71% of healthcare professionals believe the NHS can only financially cope with Type 2 diabetes for 10 years at most

Research from Liva Healthcare, the digital health platform, has examined the challenges facing healthcare professionals in the treatment of Type 2 diabetes.

The research highlights 6 in 10 (59%) healthcare professionals say Type 2 diabetes takes up more of their time than dementia (13%), obesity (6%) and heart disease (3%) put together.

Healthcare professionals are concerned that the current level of expenditure on Type 2 diabetes is unsustainable, the research suggests.

Currently the NHS spends around 9% of its budget (£8.8 billion) a year on Type 2 diabetes, with one in six of all people in hospital having the condition. 71% of the healthcare professionals surveyed believe the NHS can only continue to manage the current level of Type 2 diabetes care for another 10 years at most – with only 1% suggesting that we can carry on spending at this level for longer.

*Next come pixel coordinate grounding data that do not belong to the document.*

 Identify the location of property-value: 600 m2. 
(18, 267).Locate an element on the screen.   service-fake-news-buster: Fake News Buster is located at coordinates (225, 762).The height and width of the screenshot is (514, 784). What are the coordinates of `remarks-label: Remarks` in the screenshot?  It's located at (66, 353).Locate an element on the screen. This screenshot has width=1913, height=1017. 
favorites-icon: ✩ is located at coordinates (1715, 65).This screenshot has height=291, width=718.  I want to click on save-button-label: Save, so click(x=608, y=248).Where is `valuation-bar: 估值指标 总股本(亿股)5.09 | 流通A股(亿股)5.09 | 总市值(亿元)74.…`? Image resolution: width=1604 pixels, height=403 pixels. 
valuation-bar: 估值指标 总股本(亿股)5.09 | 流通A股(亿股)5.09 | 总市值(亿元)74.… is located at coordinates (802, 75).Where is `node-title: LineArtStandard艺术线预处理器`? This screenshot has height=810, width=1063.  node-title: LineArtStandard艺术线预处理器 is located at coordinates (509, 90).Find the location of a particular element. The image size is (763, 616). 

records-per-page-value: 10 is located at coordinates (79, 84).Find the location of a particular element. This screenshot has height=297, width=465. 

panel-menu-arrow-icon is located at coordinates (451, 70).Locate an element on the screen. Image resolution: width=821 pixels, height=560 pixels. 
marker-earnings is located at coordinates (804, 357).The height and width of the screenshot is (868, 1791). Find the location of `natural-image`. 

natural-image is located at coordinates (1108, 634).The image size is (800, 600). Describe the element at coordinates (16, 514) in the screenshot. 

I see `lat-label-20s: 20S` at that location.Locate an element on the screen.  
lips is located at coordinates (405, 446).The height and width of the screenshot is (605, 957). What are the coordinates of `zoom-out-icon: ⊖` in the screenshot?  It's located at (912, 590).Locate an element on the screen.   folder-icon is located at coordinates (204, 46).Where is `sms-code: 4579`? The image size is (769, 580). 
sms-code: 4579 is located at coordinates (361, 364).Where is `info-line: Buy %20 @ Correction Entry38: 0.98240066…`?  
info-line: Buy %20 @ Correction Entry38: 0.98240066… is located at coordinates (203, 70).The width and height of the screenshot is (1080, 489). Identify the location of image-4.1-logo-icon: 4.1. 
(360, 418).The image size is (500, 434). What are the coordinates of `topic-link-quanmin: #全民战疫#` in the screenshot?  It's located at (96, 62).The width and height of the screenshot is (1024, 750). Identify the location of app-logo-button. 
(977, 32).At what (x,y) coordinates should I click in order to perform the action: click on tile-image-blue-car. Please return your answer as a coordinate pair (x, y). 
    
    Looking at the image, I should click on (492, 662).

The research found a strong preference from healthcare professionals to help Type 2 diabetics treat their condition by losing weight and getting fit (54%), rather than prescribe medication (3%). 44% believe lifestyle changes have the potential to be as effective as medication.

Dr Roger Henderson, GP and UK medical director at Liva Healthcare comments “Doctors are working flat out to help those with Type 2 diabetes. As the research demonstrates, healthcare professionals fear it is only a matter of time before funds will run out altogether. Yet it has been proven that with early intervention and lifestyle changes, many cases of pre-diabetes and Type 2 diabetes can be reversed.”

“The majority of healthcare professionals and Type 2 diabetics are showing a clear desire to move away from just using medication to treat the disease. We therefore need innovative ways to support general practice and provide significant time and financial benefits for the NHS. Matt Hancock has already laid out a vision for the NHS to embrace technological change which we fully support. This gap in service provision urgently needs to be bridged before the NHS is financially broken by this growing health crisis.” 

Dr Aseem Malhotra, NHS Consultant Cardiologist and Professor of Evidence Based Medicine added “The current management of patients with Type 2 diabetes is upside down. Costly drugs to manage blood glucose don’t address the root cause of the condition. In addition, Type 2 diabetes medication comes with potential side effects that hinder a patient’s quality of life, increases hospital admissions and doesn’t prolong a patient’s lifespan. The good news is that, with my patients, I have found that the condition is reversible in up to 60% of patients. The best results come within a year of pure dietary changes that specifically cut out added sugar and processed carbohydrate foods. Supporting front line clinicians with technology that gives patients a lifestyle prescription to manage the condition will not only save hundreds of millions of NHS money, but will also improve patients’ quality of life; something which a drug centric approach cannot do.”